Neden Almanya’ya bu kadar önem veriyoruz? Çünkü Türkiye ile 27 AB ülkesi arasındaki mevcut ticaret hacminin, neredeyse dörtte birini Almanya ile olan ticaretimiz oluşturuyor. Almanya’da sayısı 3 milyona aşan ciddi bir Türk toplumu bulunuyor ve bu toplum, aynı zamanda iki ülke arasında doğal bir ticaret köprüsü oluşturuyor. Bunun da etkisiyle son yıllarda Almanya ile Türkiye arasındaki ticaret hacmi genellikle artan bir trend izliyor. Bu artışın diğer nedenleri arasında her iki ülkenin ekonomik büyümesini, ticari ilişkilerin derinleştirilmesi için atılan adımları, serbest ticaret anlaşmalarının varlığı ve lojistik kolaylıkları da saymalıyız. İki ülke arasındaki ticaret hacminin artışını, rakamlar açık bir şekilde ortaya koyuyor. Sözgelimi 2021 yılında 18 milyar Dolar ihracat, 20,5 milyar Dolar ithalat yapmışız. 2022 yılında ise 19,2 milyar Dolar ihracat, 22,2 milyar Dolar ithalatımız gerçekleşirken, 2023 yılında 18,9 milyar Dolar ihracatımız, 26,4 milyar Dolar ithalatımız olmuş.

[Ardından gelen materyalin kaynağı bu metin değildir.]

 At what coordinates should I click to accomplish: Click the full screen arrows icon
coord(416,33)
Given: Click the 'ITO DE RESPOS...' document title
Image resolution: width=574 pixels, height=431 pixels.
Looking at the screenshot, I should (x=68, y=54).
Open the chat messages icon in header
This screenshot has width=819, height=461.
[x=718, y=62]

2024 yılının ilk verileri de benzer bir orana ulaşılacağını gösteriyor. Bizim için önemli olan Almanya’ya ihracatımızın yüzde 90 oranında sanayi mamullerinden, yaklaşık yüzde 10 oranında tarım ve gıda ürünlerinden meydana gelmesidir. Yani biz gelişmiş bir ülkeye neredeyse yüksek oranda sanayi mamulü ihraç ediyoruz. Aynı şekilde Almanya’dan yaptığımız ithalatımız ise yüzde 98 oranında sanayi mamullerinden, yüzde 2 oranında ise tarım ve gıda ürünlerinden oluşuyor. Hem çocukluğunda Almanya’da bulunmuş bir kişi, hem de Türkiye’nin en büyük odasının başkanı olarak Almanya ile ticari ilişkilerimizi yakından izliyor ve önemsiyorum. İnanıyorum ki Almanya, yüksek oranda sanayileşmiş yapısı, çeşitlendirilmiş ve istikrarlı ekonomisi ile yerli işletmelerimiz için uzun vadeli potansiyel sunuyor. Yüksek nüfusu, üretim ve alım gücüyle ülkemiz için güvenilir ve sürdürülebilir bir ticaret ortağı… Aslında mevcut ticaret yapımız da bunu doğruluyor. Ayrıca Türkiye ile Almanya arasındaki büyük ticaretin nedenleri arasında coğrafi yakınlığı, endüstriyel entegrasyonu ve karşılıklı ticari ilişkilerin uzun geçmişini de sayabiliriz. Her iki ülke de büyük ekonomiler olduğu için ticaret potansiyelleri oldukça yüksek. Ayrıca her iki ülkenin birbirinden talep ettiği ürünler ve hizmetlerin bulunması da aralarındaki ticareti artırıyor. Yeri gelmişken ifade edeyim ki bu ticaret hacmi, Alman iş dünyası ve yatırımcılarının Türkiye’nin fırsatlarını yakından tanımalarıyla daha da artacaktır. Çünkü Türkiye’nin güçlü ekonomisi, güvenilir Alman yatırımcılar için yeni fırsatlar barındırıyor. Ekonomimizin gücünü, 2003-2022 yılları arasında yıllık ortalama yüzde5,4 oranında gerçekleşen ekonomik büyüme de gösteriyor. Bu oran ile Türkiye dünyanın en hızlı yükselen ekonomilerinden biri olmayı başardı. Aynı şekilde Türkiye coğrafi konumu ve Serbest Ticaret Anlaşmaları gereği geniş iç ve bölgesel pazarlar ile ortalama 1 milyar tüketiciye ulaşıyor. Buna ek olarak stratejik konumu, çokuluslu şirketler için küresel bağlantılar sunan merkez konumundadır. Türkiye nüfusunun çoğunluğunun genç, yüksek verimliliğe sahip ve iyi eğitimli iş gücüne sahip olması, kamu-özel sektör iş birliğinin yaygın olması, yatırımların koruma altında olduğu bir iş ortamına sahip olması, kamu tarafından proje bazında yatırım teşviklerinin sunulması yatırımcılar için birçok sektörde avantaj sağlıyor.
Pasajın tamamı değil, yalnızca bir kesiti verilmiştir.